**PROBLEM DETAILS**
Return every record exactly. Omit nothing.

**MATERIAL TO PROCESS**
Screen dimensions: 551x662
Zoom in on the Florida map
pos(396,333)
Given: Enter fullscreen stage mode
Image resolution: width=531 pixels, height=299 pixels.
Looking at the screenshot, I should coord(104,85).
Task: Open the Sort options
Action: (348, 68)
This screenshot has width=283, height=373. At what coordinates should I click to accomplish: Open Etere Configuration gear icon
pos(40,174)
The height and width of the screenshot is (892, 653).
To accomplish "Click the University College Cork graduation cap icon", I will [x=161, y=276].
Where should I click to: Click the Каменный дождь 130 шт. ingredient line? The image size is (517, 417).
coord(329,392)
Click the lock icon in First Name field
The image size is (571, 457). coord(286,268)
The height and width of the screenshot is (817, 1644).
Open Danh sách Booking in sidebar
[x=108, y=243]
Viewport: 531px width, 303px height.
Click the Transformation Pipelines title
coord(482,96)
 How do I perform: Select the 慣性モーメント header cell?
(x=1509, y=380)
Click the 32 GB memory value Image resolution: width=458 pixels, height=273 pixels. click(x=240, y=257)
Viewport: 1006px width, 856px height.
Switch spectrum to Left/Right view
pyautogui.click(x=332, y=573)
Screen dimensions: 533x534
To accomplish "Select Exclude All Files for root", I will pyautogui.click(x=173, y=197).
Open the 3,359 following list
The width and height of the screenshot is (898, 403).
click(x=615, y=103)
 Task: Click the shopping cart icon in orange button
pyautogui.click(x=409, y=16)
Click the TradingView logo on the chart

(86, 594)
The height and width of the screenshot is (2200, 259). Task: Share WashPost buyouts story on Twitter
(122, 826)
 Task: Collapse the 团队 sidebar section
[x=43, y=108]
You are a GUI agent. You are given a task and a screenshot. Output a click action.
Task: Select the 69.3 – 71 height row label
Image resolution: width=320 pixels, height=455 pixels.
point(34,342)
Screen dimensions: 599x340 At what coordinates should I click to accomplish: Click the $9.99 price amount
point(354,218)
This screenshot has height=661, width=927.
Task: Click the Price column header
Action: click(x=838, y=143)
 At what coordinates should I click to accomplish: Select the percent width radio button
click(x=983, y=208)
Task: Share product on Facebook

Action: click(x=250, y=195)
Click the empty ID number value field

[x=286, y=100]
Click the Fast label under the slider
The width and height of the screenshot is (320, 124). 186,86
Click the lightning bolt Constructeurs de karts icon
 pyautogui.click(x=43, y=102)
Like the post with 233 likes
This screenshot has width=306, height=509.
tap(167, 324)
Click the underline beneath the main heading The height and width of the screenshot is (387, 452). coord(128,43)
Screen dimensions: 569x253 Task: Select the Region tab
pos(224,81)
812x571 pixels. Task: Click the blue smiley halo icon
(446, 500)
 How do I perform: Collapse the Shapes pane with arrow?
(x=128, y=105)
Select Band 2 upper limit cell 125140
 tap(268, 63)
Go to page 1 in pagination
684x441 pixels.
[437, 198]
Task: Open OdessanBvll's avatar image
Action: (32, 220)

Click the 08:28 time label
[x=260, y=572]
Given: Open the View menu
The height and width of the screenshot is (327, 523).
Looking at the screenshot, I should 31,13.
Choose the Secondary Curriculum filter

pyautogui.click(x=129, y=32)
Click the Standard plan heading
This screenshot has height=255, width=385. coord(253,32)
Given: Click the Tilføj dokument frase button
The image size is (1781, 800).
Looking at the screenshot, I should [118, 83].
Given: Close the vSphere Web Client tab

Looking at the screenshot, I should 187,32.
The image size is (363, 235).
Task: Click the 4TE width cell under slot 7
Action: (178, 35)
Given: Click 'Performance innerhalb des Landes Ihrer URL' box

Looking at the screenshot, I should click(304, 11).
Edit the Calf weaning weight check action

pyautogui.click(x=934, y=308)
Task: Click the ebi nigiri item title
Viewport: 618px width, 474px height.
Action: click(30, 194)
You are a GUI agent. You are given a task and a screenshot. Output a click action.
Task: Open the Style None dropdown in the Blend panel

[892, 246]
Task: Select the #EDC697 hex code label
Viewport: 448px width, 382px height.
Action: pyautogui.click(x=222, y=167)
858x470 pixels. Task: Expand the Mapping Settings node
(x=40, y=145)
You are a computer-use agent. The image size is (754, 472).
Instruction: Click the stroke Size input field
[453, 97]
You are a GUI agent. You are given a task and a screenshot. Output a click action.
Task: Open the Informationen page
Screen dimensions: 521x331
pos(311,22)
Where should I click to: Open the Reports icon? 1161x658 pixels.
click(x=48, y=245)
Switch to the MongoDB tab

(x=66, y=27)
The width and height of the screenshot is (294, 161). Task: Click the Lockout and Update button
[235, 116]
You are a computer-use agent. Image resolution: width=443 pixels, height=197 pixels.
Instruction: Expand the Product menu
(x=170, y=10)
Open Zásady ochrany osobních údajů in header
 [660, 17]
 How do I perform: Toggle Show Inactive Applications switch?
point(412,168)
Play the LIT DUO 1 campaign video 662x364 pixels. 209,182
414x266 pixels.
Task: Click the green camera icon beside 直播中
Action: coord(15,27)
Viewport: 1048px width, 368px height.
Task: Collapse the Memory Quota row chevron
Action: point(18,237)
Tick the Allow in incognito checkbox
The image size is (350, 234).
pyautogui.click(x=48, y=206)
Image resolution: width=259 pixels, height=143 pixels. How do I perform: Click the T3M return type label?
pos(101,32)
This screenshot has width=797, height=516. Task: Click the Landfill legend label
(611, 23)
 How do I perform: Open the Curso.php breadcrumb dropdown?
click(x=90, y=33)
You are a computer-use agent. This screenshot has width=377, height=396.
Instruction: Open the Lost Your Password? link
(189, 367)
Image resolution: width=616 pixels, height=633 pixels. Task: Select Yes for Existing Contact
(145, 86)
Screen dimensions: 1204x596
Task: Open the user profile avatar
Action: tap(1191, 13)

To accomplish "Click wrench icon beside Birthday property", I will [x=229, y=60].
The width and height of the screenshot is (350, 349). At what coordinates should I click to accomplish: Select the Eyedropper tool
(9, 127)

**EXERCISE RESPONSE**
Screen dimensions: 551x662
Zoom in on the Florida map
pos(396,333)
Given: Enter fullscreen stage mode
Image resolution: width=531 pixels, height=299 pixels.
Looking at the screenshot, I should coord(104,85).
Task: Open the Sort options
Action: (348, 68)
This screenshot has width=283, height=373. At what coordinates should I click to accomplish: Open Etere Configuration gear icon
pos(40,174)
The height and width of the screenshot is (892, 653).
To accomplish "Click the University College Cork graduation cap icon", I will [x=161, y=276].
Where should I click to: Click the Каменный дождь 130 шт. ingredient line? The image size is (517, 417).
coord(329,392)
Click the lock icon in First Name field
The image size is (571, 457). coord(286,268)
The height and width of the screenshot is (817, 1644).
Open Danh sách Booking in sidebar
[x=108, y=243]
Viewport: 531px width, 303px height.
Click the Transformation Pipelines title
coord(482,96)
 How do I perform: Select the 慣性モーメント header cell?
(x=1509, y=380)
Click the 32 GB memory value Image resolution: width=458 pixels, height=273 pixels. click(x=240, y=257)
Viewport: 1006px width, 856px height.
Switch spectrum to Left/Right view
pyautogui.click(x=332, y=573)
Screen dimensions: 533x534
To accomplish "Select Exclude All Files for root", I will pyautogui.click(x=173, y=197).
Open the 3,359 following list
The width and height of the screenshot is (898, 403).
click(x=615, y=103)
 Task: Click the shopping cart icon in orange button
pyautogui.click(x=409, y=16)
Click the TradingView logo on the chart

(86, 594)
The height and width of the screenshot is (2200, 259). Task: Share WashPost buyouts story on Twitter
(122, 826)
 Task: Collapse the 团队 sidebar section
[x=43, y=108]
You are a GUI agent. You are given a task and a screenshot. Output a click action.
Task: Select the 69.3 – 71 height row label
Image resolution: width=320 pixels, height=455 pixels.
point(34,342)
Screen dimensions: 599x340 At what coordinates should I click to accomplish: Click the $9.99 price amount
point(354,218)
This screenshot has height=661, width=927.
Task: Click the Price column header
Action: click(x=838, y=143)
 At what coordinates should I click to accomplish: Select the percent width radio button
click(x=983, y=208)
Task: Share product on Facebook

Action: click(x=250, y=195)
Click the empty ID number value field

[x=286, y=100]
Click the Fast label under the slider
The width and height of the screenshot is (320, 124). 186,86
Click the lightning bolt Constructeurs de karts icon
 pyautogui.click(x=43, y=102)
Like the post with 233 likes
This screenshot has width=306, height=509.
tap(167, 324)
Click the underline beneath the main heading The height and width of the screenshot is (387, 452). coord(128,43)
Screen dimensions: 569x253 Task: Select the Region tab
pos(224,81)
812x571 pixels. Task: Click the blue smiley halo icon
(446, 500)
 How do I perform: Collapse the Shapes pane with arrow?
(x=128, y=105)
Select Band 2 upper limit cell 125140
 tap(268, 63)
Go to page 1 in pagination
684x441 pixels.
[437, 198]
Task: Open OdessanBvll's avatar image
Action: (32, 220)

Click the 08:28 time label
[x=260, y=572]
Given: Open the View menu
The height and width of the screenshot is (327, 523).
Looking at the screenshot, I should 31,13.
Choose the Secondary Curriculum filter

pyautogui.click(x=129, y=32)
Click the Standard plan heading
This screenshot has height=255, width=385. coord(253,32)
Given: Click the Tilføj dokument frase button
The image size is (1781, 800).
Looking at the screenshot, I should [118, 83].
Given: Close the vSphere Web Client tab

Looking at the screenshot, I should 187,32.
The image size is (363, 235).
Task: Click the 4TE width cell under slot 7
Action: (178, 35)
Given: Click 'Performance innerhalb des Landes Ihrer URL' box

Looking at the screenshot, I should click(304, 11).
Edit the Calf weaning weight check action

pyautogui.click(x=934, y=308)
Task: Click the ebi nigiri item title
Viewport: 618px width, 474px height.
Action: click(30, 194)
You are a GUI agent. You are given a task and a screenshot. Output a click action.
Task: Open the Style None dropdown in the Blend panel

[892, 246]
Task: Select the #EDC697 hex code label
Viewport: 448px width, 382px height.
Action: pyautogui.click(x=222, y=167)
858x470 pixels. Task: Expand the Mapping Settings node
(x=40, y=145)
You are a computer-use agent. The image size is (754, 472).
Instruction: Click the stroke Size input field
[453, 97]
You are a GUI agent. You are given a task and a screenshot. Output a click action.
Task: Open the Informationen page
Screen dimensions: 521x331
pos(311,22)
Where should I click to: Open the Reports icon? 1161x658 pixels.
click(x=48, y=245)
Switch to the MongoDB tab

(x=66, y=27)
The width and height of the screenshot is (294, 161). Task: Click the Lockout and Update button
[235, 116]
You are a computer-use agent. Image resolution: width=443 pixels, height=197 pixels.
Instruction: Expand the Product menu
(x=170, y=10)
Open Zásady ochrany osobních údajů in header
 [660, 17]
 How do I perform: Toggle Show Inactive Applications switch?
point(412,168)
Play the LIT DUO 1 campaign video 662x364 pixels. 209,182
414x266 pixels.
Task: Click the green camera icon beside 直播中
Action: coord(15,27)
Viewport: 1048px width, 368px height.
Task: Collapse the Memory Quota row chevron
Action: point(18,237)
Tick the Allow in incognito checkbox
The image size is (350, 234).
pyautogui.click(x=48, y=206)
Image resolution: width=259 pixels, height=143 pixels. How do I perform: Click the T3M return type label?
pos(101,32)
This screenshot has width=797, height=516. Task: Click the Landfill legend label
(611, 23)
 How do I perform: Open the Curso.php breadcrumb dropdown?
click(x=90, y=33)
You are a computer-use agent. This screenshot has width=377, height=396.
Instruction: Open the Lost Your Password? link
(189, 367)
Image resolution: width=616 pixels, height=633 pixels. Task: Select Yes for Existing Contact
(145, 86)
Screen dimensions: 1204x596
Task: Open the user profile avatar
Action: tap(1191, 13)

To accomplish "Click wrench icon beside Birthday property", I will [x=229, y=60].
The width and height of the screenshot is (350, 349). At what coordinates should I click to accomplish: Select the Eyedropper tool
(9, 127)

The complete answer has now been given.